======== Data records ========

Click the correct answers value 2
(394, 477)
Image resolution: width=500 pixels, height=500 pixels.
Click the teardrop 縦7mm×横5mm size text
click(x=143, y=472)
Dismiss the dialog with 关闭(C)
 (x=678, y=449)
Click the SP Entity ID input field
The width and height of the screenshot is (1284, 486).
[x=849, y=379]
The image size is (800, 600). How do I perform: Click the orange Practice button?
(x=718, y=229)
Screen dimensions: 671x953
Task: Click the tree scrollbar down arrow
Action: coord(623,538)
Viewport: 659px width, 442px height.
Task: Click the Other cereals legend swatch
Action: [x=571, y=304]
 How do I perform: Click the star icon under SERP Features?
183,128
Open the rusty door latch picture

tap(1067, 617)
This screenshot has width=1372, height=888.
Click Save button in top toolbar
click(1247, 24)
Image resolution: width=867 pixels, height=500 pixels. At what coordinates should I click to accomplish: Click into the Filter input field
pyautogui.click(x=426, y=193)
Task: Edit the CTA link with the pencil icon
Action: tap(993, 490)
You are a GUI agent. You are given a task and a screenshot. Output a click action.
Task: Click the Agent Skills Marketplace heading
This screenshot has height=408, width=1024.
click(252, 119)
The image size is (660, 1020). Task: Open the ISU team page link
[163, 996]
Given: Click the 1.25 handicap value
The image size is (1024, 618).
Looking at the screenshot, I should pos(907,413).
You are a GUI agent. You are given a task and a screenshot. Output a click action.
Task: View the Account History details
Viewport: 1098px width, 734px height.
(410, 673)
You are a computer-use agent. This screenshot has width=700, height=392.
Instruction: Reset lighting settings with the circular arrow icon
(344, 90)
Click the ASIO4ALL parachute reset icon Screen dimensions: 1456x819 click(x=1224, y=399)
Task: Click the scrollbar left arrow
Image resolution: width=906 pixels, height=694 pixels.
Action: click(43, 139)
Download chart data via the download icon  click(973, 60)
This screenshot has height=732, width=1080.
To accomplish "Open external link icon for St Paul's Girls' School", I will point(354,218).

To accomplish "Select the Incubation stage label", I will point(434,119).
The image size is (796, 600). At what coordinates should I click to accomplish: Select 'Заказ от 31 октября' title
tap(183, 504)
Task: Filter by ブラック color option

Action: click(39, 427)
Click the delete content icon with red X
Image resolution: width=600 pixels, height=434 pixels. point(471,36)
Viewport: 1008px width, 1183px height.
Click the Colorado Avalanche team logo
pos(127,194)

========

Work required
Reproduce all the entries verbatim, leaving nothing out.

Response to the exercise
Click the correct answers value 2
(394, 477)
Image resolution: width=500 pixels, height=500 pixels.
Click the teardrop 縦7mm×横5mm size text
click(x=143, y=472)
Dismiss the dialog with 关闭(C)
 (x=678, y=449)
Click the SP Entity ID input field
The width and height of the screenshot is (1284, 486).
[x=849, y=379]
The image size is (800, 600). How do I perform: Click the orange Practice button?
(x=718, y=229)
Screen dimensions: 671x953
Task: Click the tree scrollbar down arrow
Action: coord(623,538)
Viewport: 659px width, 442px height.
Task: Click the Other cereals legend swatch
Action: [x=571, y=304]
 How do I perform: Click the star icon under SERP Features?
183,128
Open the rusty door latch picture

tap(1067, 617)
This screenshot has width=1372, height=888.
Click Save button in top toolbar
click(1247, 24)
Image resolution: width=867 pixels, height=500 pixels. At what coordinates should I click to accomplish: Click into the Filter input field
pyautogui.click(x=426, y=193)
Task: Edit the CTA link with the pencil icon
Action: tap(993, 490)
You are a GUI agent. You are given a task and a screenshot. Output a click action.
Task: Click the Agent Skills Marketplace heading
This screenshot has height=408, width=1024.
click(252, 119)
The image size is (660, 1020). Task: Open the ISU team page link
[163, 996]
Given: Click the 1.25 handicap value
The image size is (1024, 618).
Looking at the screenshot, I should pos(907,413).
You are a GUI agent. You are given a task and a screenshot. Output a click action.
Task: View the Account History details
Viewport: 1098px width, 734px height.
(410, 673)
You are a computer-use agent. This screenshot has width=700, height=392.
Instruction: Reset lighting settings with the circular arrow icon
(344, 90)
Click the ASIO4ALL parachute reset icon Screen dimensions: 1456x819 click(x=1224, y=399)
Task: Click the scrollbar left arrow
Image resolution: width=906 pixels, height=694 pixels.
Action: click(43, 139)
Download chart data via the download icon  click(973, 60)
This screenshot has height=732, width=1080.
To accomplish "Open external link icon for St Paul's Girls' School", I will point(354,218).

To accomplish "Select the Incubation stage label", I will point(434,119).
The image size is (796, 600). At what coordinates should I click to accomplish: Select 'Заказ от 31 октября' title
tap(183, 504)
Task: Filter by ブラック color option

Action: click(39, 427)
Click the delete content icon with red X
Image resolution: width=600 pixels, height=434 pixels. point(471,36)
Viewport: 1008px width, 1183px height.
Click the Colorado Avalanche team logo
pos(127,194)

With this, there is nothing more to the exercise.